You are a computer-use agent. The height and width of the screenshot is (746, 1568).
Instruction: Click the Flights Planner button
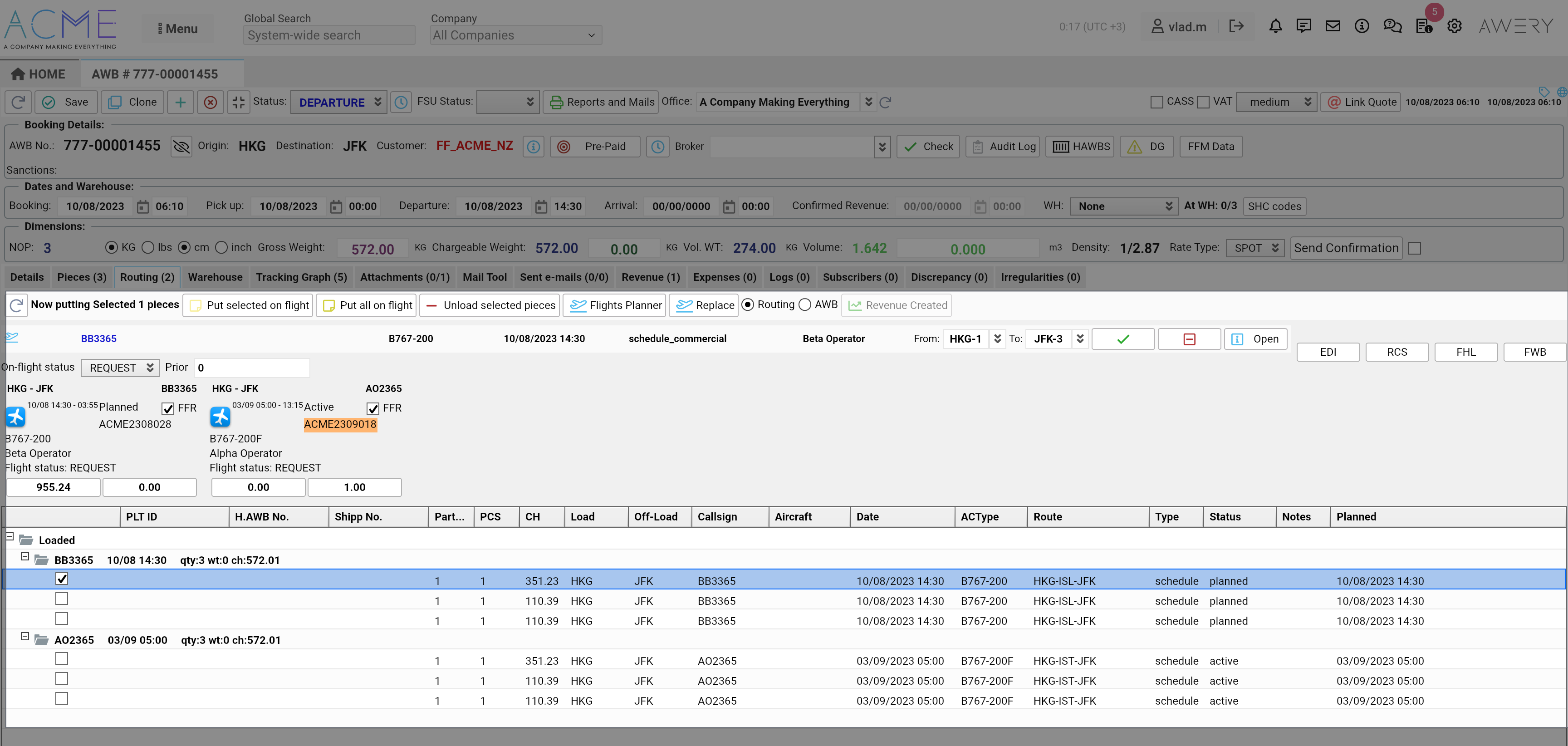(x=615, y=305)
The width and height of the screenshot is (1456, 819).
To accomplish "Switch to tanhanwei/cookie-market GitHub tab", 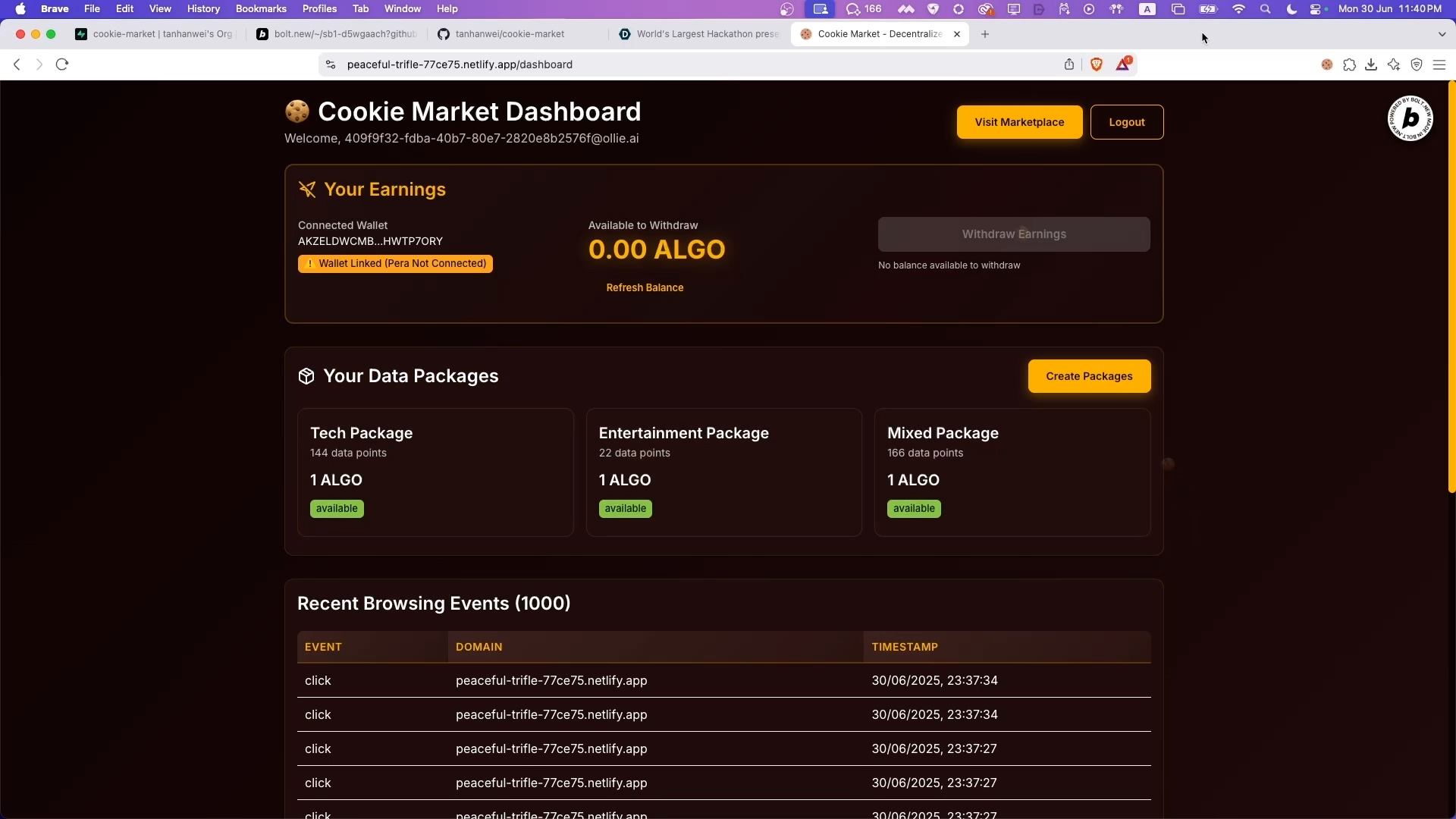I will tap(510, 34).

----

§ **EXERCISE AIM**:
From the data above, show each line that contains "screenshot".

§ **ANSWER FOR THE TASK**:
You are a computer-use agent. The height and width of the screenshot is (746, 1568).
The width and height of the screenshot is (1456, 819).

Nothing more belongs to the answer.